## Objectif
Selon l'article sur l'Audi V8, pour quelles raisons le marché américain constitue-t-il un enjeu important pour Audi ? Répondez en une à trois phrases.

## Page
—————
UN BIJOU SANS ECRIN
Le groupe VAG a des ambitions très
fortes pour la marque Audi. Le but avoué est ni plus ni moins
que de concurrencer les ténors de la catégorie : BMW
et Mercedes. Sans vaisseau amiral, point de salut dans la lutte
à l'image de marque, notamment pour le marché américain.
Alors Audi va reprendre une caisse d'Audi 100 et y loger un tout
nouveau V8 tout alu à la technologie très évoluée.
La finition de facture classique est exceptionnelle et sa transmission
Quattro, chère à Audi n'ont pas réussi à
imposer l'Audi V8 dans son segment. Elle fut cependant un bon tremplin
pour la future A8...
Texte :
Nicolas LISZEWSKI
Photos : D.R.
Pour sa marque fétiche, Ferdinand
Piech, qui ne dirigeait pas encore le groupe VAG, a des ambitions
affichées. Pour la pérennité de la marque et
la construction de son image sur le marché européen
et surtout américain. Ce dernier marché est évidemment
un enjeu important pour la marque aux anneaux pour plusieurs raisons
: c'est d'abord un marché lucratif tant par les volumes et
les marges générées, et il permet surtout de
rentabiliser des investissements sur des grosses mécaniques
et berlines essence. Toujours bon pour le constructeur qui souhaite
proposer ce type de modèles en Europe sans faire faillite.
Et ce n'est pas qu'un simple hasard, si les constructeurs allemands,
Audi, BMW et Mercedes, de même que Jaguar arrivent à
poursuivre leur présence dans le créneau des grosses
berlines. Le marché nord américain étant le
plus gros pourvoyeur de ce genre de véhicules. C'est donc
autour de l'Audi 200 que les ingénieurs vont s'affairer pour
concevoir le futur vaisseau amiral de la marque : l'Audi V8. Et
comme cela ne suffit pas d'y glisser un V8 maison à la technologie
poussée et raffinée, Audi va la doter de la transmission
intégrale Quattro et de nombreux raffinements et équipements
peu courants à l'époque. Seul son physique trop classique
et surtout proche d'une Audi 200 avait déçu les clients,
sans parler de son tarif élitiste. Mais aujourd'hui, ces
deux inconvénients ne sont pas d'actualité et il ne
reste que le meilleur
DESIGN
Tiens, cette Audi V8 nous fait penser à une autre ?
—————
## Données fournies
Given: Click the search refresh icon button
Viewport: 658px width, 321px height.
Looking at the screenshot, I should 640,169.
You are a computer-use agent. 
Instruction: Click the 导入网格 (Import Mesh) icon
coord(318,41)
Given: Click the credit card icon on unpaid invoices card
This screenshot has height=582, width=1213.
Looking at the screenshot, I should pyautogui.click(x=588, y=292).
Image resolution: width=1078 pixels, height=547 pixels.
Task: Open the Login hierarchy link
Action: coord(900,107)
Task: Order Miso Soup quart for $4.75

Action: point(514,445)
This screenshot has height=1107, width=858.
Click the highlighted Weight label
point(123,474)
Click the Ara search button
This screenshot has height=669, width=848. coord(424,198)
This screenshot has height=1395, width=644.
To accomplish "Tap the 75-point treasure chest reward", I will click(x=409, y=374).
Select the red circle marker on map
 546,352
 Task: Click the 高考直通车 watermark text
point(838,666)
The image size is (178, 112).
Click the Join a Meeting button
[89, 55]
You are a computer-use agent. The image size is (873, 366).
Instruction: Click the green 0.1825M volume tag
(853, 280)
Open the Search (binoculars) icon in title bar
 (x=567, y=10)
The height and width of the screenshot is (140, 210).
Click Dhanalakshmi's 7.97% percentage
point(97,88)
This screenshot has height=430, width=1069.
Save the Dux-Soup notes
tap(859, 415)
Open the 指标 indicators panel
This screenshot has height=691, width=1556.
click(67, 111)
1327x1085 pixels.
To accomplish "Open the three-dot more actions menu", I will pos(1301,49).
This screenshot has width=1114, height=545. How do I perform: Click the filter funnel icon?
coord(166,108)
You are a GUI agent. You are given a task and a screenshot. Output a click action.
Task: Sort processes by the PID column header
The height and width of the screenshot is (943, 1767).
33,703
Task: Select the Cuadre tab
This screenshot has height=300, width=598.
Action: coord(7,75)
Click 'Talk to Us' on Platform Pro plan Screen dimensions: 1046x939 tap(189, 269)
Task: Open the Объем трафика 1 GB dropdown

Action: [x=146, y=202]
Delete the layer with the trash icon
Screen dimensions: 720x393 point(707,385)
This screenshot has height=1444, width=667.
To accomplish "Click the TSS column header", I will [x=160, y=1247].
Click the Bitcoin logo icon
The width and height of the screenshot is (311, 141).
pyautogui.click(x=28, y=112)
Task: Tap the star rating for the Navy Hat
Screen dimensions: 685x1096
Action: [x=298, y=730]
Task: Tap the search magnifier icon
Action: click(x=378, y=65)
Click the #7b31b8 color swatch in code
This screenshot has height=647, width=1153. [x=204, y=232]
—————
## Réponse attendue
C'est un marché lucratif, tant par les volumes que par les marges qu'il génère. Il permet surtout de rentabiliser les investissements consacrés aux grosses mécaniques et aux berlines essence. Un constructeur peut ainsi proposer ce type de modèles en Europe sans faire faillite.